Just wanted to post a link to this op-ed from the Alameda Sun, since someone on my Facebook page asked if any attention would be given to piece. It was an eloquent defense of Stewart Chen which said exactly what I wanted to write (except for the part about voting for him and being interested in voting for him again) albeit with a lot more gravitas and conviction.
This part is especially quote worthy:
Something that happened 20 minutes ago may be relevant and probative. Something that happened 20 years ago may be relevant, but it is certainly not probative of anything at this time. Time, in fact, does make a difference. The very foundation of the procedure in California to expunge a conviction from one’s record is the belief that one can be rehabilitated and, therefore, should be given a second chance, free and clear of that conviction.
As JKW reported the City Council voted unanimously to approve funding and construction of the cycle track on Shoreline. It will of course be the end of the world for all residents on Shoreline when it become a Thunderdome type environment jockeying for previous parking spaces until everyone just figures something out and then enjoys the fact that there’s this awesome cycle track that has now made walking on the pathway more pleasant because bikes are now on the street safely.

• Given information:
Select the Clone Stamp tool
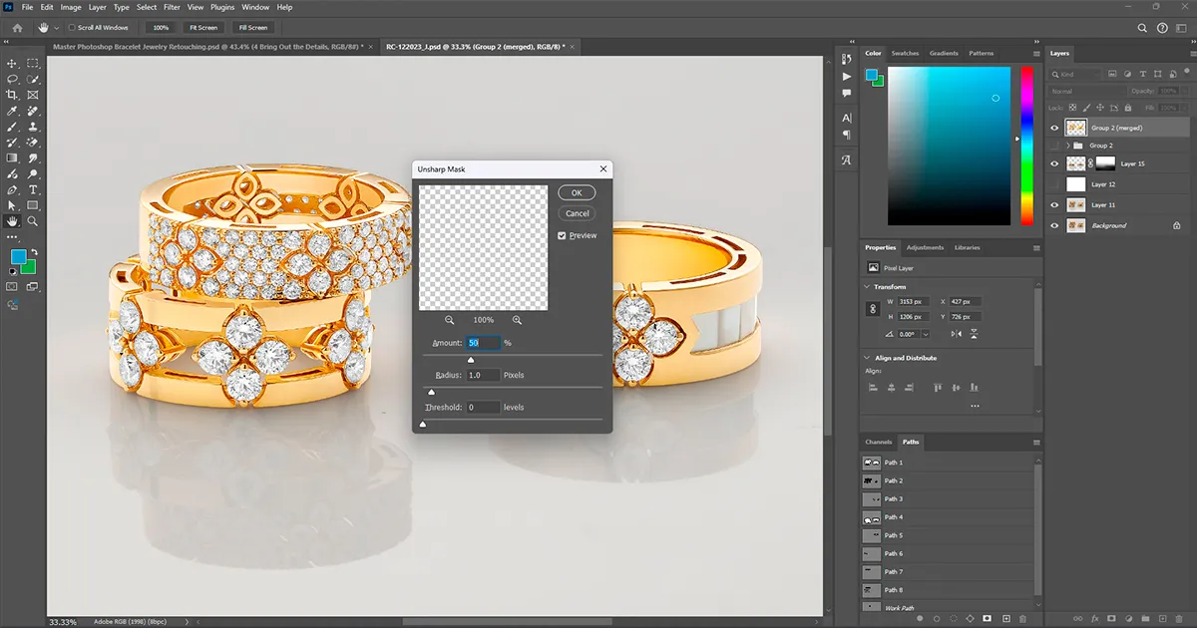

• Required actions:
1. In the blog post, how did the City Council vote on the cycle track on Shoreline?
2. Reproduce the blog post word for word, from "This part is" up to and including "of that conviction.".

• Task-by-task solutions:
1. The City Council voted unanimously to approve funding and construction of the cycle track.

2.
This part is especially quote worthy:
Something that happened 20 minutes ago may be relevant and probative. Something that happened 20 years ago may be relevant, but it is certainly not probative of anything at this time. Time, in fact, does make a difference. The very foundation of the procedure in California to expunge a conviction from one’s record is the belief that one can be rehabilitated and, therefore, should be given a second chance, free and clear of that conviction.